# Records for this exercise:

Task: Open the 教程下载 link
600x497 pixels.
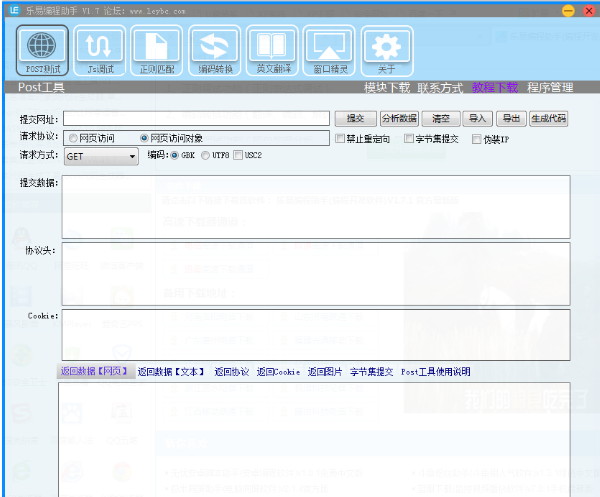Action: tap(495, 88)
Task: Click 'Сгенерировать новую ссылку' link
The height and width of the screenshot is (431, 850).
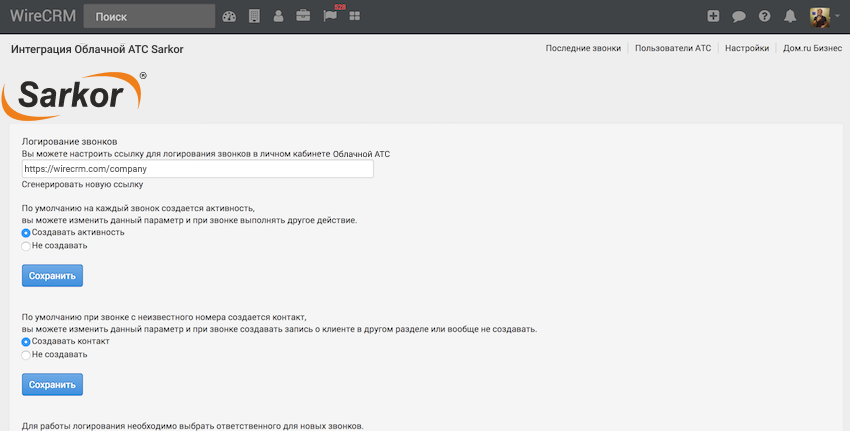Action: pos(82,184)

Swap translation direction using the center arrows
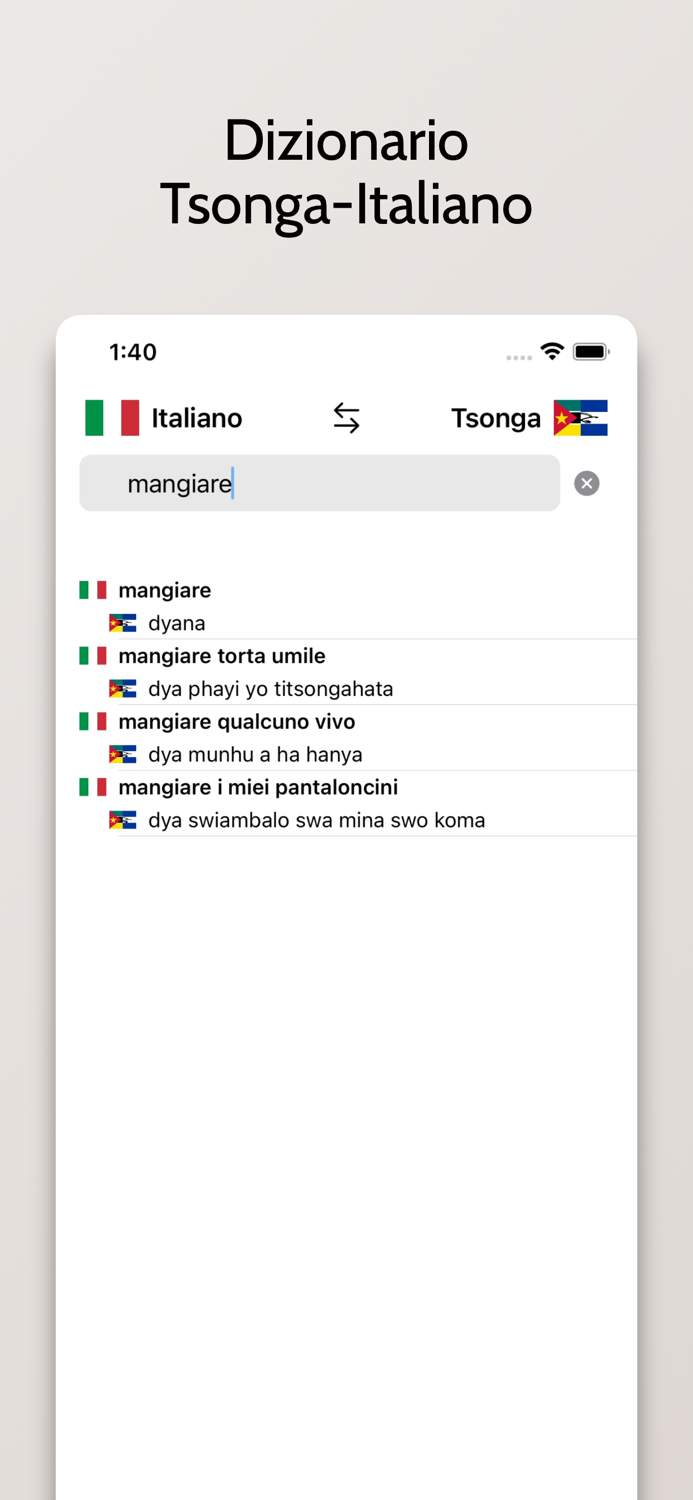[346, 417]
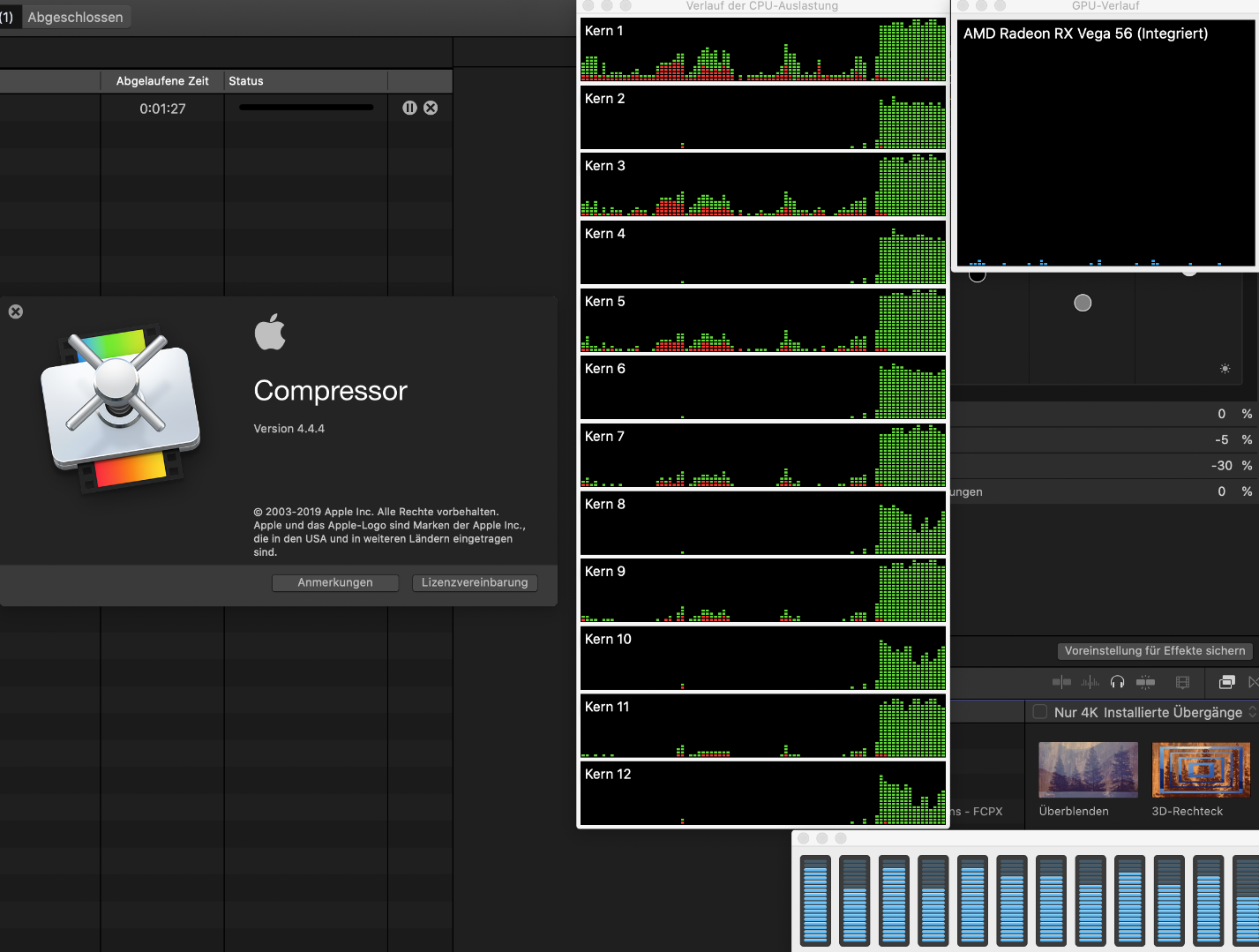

# What to do:
Begin with the line that contains "The height and" and copy every line through the end of the listing, exactly as written, both ends included. Pictures are not part of the copy.

# Response below:
The height and width of the screenshot is (431, 850).
Action: pos(82,184)

Swap translation direction using the center arrows
[346, 417]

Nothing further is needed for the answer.